(Stored data entries)
┄┄┄┄┄┄┄┄┄┄┄┄┄┄┄┄┄┄┄┄

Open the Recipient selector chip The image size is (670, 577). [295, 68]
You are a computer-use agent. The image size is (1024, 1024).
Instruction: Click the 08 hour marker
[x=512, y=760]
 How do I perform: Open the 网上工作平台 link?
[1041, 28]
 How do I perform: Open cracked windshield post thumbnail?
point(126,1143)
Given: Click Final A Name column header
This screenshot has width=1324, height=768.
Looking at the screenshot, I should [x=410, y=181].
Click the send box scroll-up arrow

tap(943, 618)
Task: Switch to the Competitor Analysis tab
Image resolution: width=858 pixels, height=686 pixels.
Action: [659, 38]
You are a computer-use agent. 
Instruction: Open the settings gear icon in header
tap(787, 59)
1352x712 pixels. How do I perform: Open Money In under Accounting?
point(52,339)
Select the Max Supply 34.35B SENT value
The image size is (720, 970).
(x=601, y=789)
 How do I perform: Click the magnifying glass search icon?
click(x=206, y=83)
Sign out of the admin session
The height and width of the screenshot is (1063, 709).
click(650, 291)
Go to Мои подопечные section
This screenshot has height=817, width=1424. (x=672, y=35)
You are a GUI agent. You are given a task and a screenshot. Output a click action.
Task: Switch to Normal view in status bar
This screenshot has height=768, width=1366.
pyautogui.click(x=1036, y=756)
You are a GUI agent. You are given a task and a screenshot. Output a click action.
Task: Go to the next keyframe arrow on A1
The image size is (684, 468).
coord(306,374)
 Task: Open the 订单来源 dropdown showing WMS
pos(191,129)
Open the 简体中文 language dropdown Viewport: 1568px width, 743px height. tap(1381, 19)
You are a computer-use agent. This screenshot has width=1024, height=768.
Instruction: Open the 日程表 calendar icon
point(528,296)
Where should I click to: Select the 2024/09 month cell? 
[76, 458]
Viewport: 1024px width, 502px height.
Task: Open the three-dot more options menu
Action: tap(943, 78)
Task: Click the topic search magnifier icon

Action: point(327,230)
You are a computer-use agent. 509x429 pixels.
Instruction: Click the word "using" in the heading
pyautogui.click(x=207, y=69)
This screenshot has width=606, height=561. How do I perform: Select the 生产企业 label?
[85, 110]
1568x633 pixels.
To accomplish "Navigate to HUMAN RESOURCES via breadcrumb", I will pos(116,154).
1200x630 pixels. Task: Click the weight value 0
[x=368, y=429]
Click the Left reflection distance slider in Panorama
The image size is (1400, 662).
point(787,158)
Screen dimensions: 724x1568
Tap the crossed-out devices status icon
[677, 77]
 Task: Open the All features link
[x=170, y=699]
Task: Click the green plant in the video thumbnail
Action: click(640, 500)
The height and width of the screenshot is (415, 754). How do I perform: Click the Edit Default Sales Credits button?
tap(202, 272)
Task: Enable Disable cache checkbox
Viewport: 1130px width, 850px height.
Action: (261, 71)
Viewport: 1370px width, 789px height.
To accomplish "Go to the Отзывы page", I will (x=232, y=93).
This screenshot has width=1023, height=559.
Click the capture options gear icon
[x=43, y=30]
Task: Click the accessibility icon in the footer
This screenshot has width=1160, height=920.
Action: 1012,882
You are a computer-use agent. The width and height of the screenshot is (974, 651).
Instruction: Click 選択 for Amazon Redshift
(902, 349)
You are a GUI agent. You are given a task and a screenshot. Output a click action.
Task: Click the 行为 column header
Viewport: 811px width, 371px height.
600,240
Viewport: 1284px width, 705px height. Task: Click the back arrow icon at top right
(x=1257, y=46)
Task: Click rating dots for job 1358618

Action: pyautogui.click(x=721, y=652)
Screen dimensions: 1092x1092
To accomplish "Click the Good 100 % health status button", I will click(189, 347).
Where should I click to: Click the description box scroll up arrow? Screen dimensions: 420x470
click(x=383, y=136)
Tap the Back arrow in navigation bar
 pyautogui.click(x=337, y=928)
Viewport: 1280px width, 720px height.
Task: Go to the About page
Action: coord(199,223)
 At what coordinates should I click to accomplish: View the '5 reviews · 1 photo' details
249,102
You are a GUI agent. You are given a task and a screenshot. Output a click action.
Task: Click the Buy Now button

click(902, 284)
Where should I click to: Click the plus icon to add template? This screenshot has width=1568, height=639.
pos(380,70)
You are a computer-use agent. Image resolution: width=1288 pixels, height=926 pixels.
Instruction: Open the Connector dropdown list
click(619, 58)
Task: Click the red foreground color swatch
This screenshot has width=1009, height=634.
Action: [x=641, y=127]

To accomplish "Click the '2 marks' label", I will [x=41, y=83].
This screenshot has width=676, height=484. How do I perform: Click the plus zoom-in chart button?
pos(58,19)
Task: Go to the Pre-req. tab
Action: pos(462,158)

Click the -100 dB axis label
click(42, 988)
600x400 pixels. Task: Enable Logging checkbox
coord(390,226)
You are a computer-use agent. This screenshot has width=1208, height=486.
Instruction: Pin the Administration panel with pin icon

┄┄┄┄┄┄┄┄┄┄┄┄┄┄┄┄┄┄┄┄

- _Work instructions_
Say how many lines of the records contain the word "Switch", and give no other output.

- _Result of this exercise_
2